*** Source information Section Begins ***

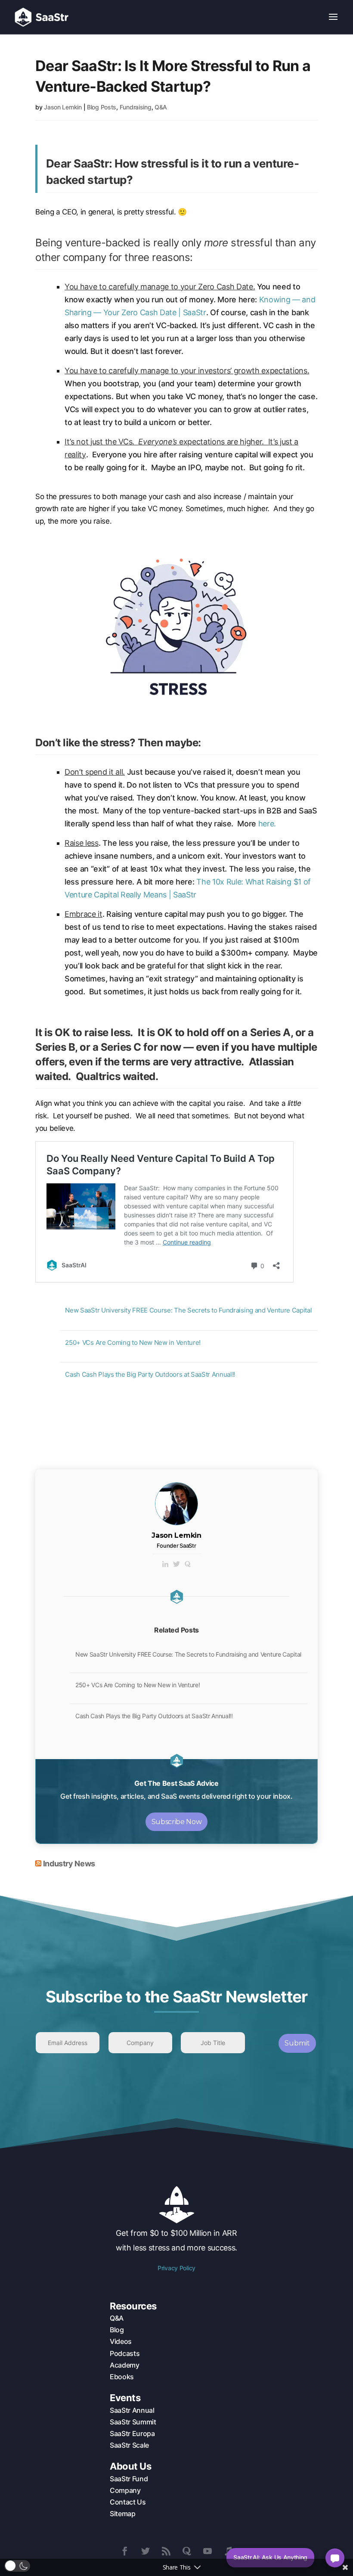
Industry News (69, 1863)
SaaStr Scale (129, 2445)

*** Source information Section Ends ***
*** Source information Section Begins ***

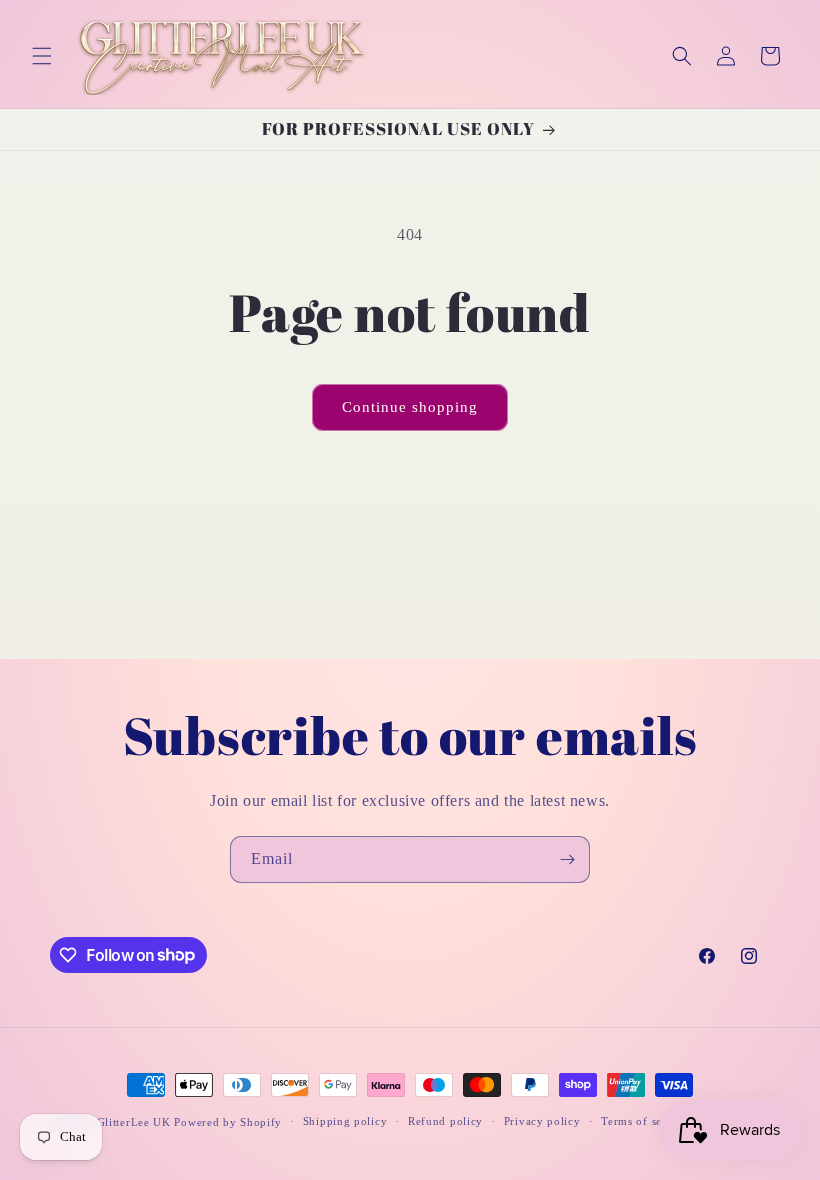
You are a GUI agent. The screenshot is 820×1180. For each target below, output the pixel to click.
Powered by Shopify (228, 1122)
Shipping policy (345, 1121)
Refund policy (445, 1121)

*** Source information Section Ends ***
*** Source information Section Begins ***

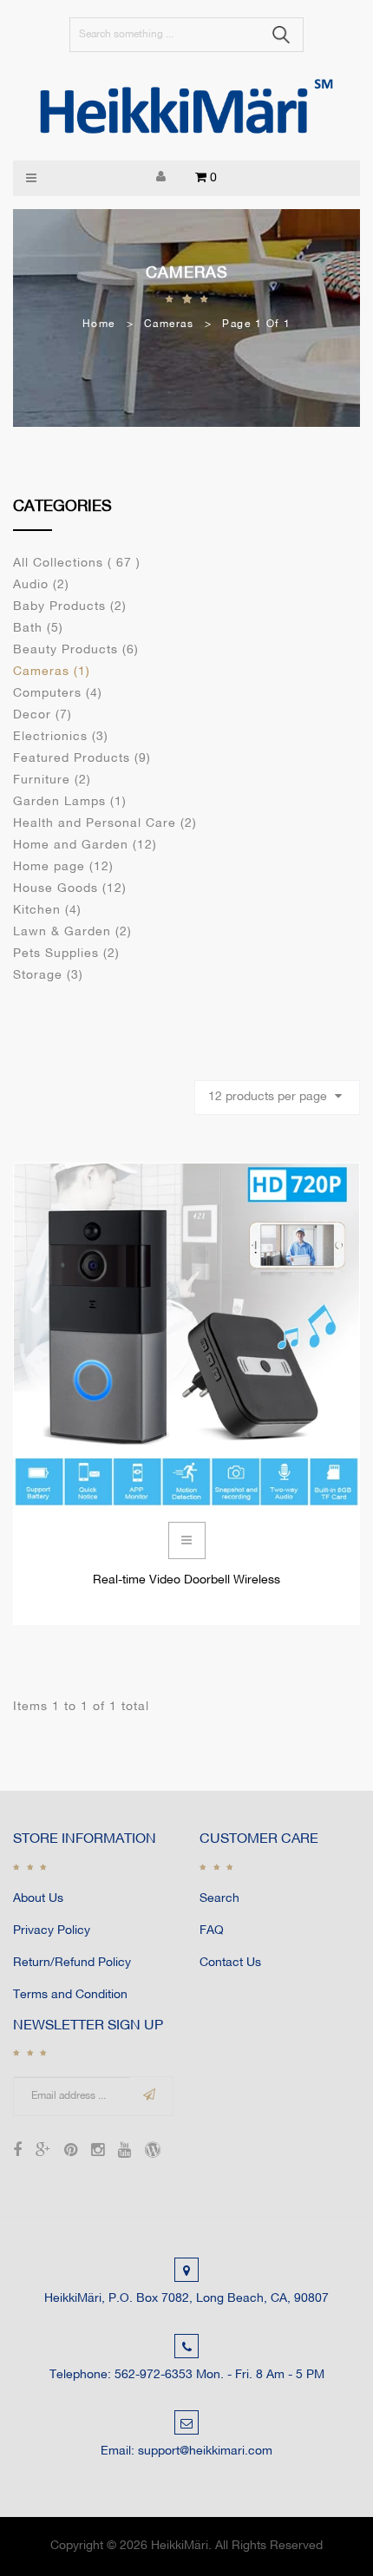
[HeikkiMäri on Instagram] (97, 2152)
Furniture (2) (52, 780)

*** Source information Section Ends ***

Take the line above containing "You are a GUI", the line containing "Refund policy (445, 1121)", and all lines in between, and copy them exactly without anything else.

You are a GUI agent. The screenshot is 820×1180. For each target below, output the pixel to click.
Powered by Shopify (228, 1122)
Shipping policy (345, 1121)
Refund policy (445, 1121)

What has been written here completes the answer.